== THE INPUT ==
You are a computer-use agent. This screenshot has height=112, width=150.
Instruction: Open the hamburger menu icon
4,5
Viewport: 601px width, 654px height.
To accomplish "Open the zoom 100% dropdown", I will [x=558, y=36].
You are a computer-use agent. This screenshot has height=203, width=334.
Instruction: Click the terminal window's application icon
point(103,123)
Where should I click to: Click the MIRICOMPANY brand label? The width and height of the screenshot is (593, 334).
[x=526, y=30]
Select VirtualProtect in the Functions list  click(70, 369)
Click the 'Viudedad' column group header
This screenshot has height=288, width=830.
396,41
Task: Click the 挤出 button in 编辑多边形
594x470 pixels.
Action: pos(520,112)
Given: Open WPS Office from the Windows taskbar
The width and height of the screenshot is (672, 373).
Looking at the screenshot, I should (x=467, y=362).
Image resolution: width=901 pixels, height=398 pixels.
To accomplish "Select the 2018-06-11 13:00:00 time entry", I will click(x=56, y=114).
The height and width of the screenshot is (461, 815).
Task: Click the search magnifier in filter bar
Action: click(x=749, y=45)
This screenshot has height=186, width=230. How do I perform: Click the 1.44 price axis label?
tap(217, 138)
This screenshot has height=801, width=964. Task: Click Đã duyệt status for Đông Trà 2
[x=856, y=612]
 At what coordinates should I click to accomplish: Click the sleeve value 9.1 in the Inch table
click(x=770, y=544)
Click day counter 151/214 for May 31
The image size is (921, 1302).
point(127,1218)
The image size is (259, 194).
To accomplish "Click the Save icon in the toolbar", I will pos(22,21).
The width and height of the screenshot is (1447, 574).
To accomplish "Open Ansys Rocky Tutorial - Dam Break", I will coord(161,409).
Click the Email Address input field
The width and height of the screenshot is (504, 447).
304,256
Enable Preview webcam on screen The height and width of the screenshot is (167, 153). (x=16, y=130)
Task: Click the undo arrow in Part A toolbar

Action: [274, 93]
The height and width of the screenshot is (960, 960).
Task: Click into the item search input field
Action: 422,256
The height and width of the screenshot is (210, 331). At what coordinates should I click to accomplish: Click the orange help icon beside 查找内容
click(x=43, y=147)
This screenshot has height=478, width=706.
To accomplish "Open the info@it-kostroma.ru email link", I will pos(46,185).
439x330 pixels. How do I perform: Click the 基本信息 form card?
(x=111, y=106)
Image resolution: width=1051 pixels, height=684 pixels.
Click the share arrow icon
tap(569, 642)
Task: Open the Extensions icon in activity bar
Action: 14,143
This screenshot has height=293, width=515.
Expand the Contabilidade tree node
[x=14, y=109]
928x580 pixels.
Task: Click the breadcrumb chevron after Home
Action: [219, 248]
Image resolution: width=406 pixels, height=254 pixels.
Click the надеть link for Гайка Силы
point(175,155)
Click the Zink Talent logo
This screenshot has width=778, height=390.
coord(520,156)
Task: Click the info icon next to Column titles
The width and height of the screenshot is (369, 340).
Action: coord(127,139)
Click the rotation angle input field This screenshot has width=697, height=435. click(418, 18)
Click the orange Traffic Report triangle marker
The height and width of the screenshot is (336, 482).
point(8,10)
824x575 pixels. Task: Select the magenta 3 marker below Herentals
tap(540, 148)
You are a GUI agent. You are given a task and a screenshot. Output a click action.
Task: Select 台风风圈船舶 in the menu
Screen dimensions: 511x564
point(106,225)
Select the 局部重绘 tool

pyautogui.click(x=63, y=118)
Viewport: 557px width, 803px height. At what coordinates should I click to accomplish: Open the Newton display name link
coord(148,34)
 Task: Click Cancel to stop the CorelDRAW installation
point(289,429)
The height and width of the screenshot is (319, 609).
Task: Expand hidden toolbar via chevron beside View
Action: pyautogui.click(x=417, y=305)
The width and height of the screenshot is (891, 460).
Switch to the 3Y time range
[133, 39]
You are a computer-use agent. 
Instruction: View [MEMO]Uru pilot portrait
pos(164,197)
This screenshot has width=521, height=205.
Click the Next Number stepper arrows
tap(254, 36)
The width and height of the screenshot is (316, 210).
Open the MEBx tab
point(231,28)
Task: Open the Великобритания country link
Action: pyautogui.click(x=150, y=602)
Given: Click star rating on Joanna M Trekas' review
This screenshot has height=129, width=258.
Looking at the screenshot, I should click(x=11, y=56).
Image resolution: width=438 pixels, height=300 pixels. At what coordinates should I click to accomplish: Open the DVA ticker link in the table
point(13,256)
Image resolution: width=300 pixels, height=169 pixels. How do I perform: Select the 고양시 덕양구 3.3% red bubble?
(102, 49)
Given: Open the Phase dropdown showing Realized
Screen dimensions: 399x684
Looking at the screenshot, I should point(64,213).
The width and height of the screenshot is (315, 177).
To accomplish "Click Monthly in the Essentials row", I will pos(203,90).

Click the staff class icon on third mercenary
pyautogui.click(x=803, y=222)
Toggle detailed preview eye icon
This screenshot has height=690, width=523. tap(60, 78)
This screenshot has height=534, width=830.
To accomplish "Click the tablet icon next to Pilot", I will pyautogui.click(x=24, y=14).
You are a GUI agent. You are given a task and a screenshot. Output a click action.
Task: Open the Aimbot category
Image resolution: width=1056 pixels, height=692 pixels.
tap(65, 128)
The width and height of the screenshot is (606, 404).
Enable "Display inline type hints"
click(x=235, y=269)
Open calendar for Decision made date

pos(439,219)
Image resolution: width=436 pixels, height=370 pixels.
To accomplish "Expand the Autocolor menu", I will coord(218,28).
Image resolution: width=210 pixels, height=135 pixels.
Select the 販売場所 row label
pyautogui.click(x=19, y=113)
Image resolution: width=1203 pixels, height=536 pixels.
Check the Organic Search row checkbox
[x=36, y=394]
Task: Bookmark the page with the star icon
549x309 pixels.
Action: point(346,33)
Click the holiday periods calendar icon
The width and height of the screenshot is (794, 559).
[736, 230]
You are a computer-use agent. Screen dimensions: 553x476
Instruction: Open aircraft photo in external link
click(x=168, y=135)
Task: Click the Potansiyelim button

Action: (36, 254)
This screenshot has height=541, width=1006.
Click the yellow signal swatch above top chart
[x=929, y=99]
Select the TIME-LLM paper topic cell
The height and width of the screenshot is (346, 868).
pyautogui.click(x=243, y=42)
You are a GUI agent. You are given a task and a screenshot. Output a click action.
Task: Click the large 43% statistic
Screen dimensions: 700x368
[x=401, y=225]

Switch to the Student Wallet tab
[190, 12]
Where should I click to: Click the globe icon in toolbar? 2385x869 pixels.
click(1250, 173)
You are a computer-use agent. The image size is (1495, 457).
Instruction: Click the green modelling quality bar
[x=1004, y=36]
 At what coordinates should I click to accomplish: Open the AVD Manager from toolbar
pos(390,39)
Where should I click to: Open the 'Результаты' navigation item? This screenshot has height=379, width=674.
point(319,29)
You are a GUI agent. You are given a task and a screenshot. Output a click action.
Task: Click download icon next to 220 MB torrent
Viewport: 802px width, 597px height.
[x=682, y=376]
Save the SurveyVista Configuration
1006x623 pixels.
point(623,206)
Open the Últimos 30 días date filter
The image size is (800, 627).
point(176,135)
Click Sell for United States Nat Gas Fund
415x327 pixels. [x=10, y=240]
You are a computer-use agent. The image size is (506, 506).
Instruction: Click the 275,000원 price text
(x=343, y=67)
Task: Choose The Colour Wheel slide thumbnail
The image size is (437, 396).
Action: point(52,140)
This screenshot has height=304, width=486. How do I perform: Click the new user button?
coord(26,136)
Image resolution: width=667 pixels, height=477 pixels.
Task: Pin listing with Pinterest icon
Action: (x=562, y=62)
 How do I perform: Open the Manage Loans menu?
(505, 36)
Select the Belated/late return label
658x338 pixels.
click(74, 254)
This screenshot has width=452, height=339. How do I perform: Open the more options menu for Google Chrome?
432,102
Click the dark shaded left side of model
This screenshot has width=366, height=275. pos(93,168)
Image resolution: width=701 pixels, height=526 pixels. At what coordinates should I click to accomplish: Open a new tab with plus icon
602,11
===
EXERCISE INSTRUCTIONS. Every line above from the line with "This screenshot has height=293, width=515." to the line with "Given: Open the", both included, must be reproduced exactly, and no other line may appear.

REPLY.
This screenshot has height=293, width=515.
Expand the Contabilidade tree node
[x=14, y=109]
928x580 pixels.
Task: Click the breadcrumb chevron after Home
Action: [219, 248]
Image resolution: width=406 pixels, height=254 pixels.
Click the надеть link for Гайка Силы
point(175,155)
Click the Zink Talent logo
This screenshot has width=778, height=390.
coord(520,156)
Task: Click the info icon next to Column titles
The width and height of the screenshot is (369, 340).
Action: coord(127,139)
Click the rotation angle input field This screenshot has width=697, height=435. click(418, 18)
Click the orange Traffic Report triangle marker
The height and width of the screenshot is (336, 482).
point(8,10)
824x575 pixels. Task: Select the magenta 3 marker below Herentals
tap(540, 148)
You are a GUI agent. You are given a task and a screenshot. Output a click action.
Task: Select 台风风圈船舶 in the menu
Screen dimensions: 511x564
point(106,225)
Select the 局部重绘 tool

pyautogui.click(x=63, y=118)
Viewport: 557px width, 803px height. At what coordinates should I click to accomplish: Open the Newton display name link
coord(148,34)
 Task: Click Cancel to stop the CorelDRAW installation
point(289,429)
The height and width of the screenshot is (319, 609).
Task: Expand hidden toolbar via chevron beside View
Action: pyautogui.click(x=417, y=305)
The width and height of the screenshot is (891, 460).
Switch to the 3Y time range
[133, 39]
You are a computer-use agent. 
Instruction: View [MEMO]Uru pilot portrait
pos(164,197)
This screenshot has width=521, height=205.
Click the Next Number stepper arrows
tap(254, 36)
The width and height of the screenshot is (316, 210).
Open the MEBx tab
point(231,28)
Task: Open the Великобритания country link
Action: pyautogui.click(x=150, y=602)
Given: Click star rating on Joanna M Trekas' review
This screenshot has height=129, width=258.
Looking at the screenshot, I should click(x=11, y=56).
Image resolution: width=438 pixels, height=300 pixels. At what coordinates should I click to accomplish: Open the DVA ticker link in the table
point(13,256)
Image resolution: width=300 pixels, height=169 pixels. How do I perform: Select the 고양시 덕양구 3.3% red bubble?
(102, 49)
Given: Open the Phase dropdown showing Realized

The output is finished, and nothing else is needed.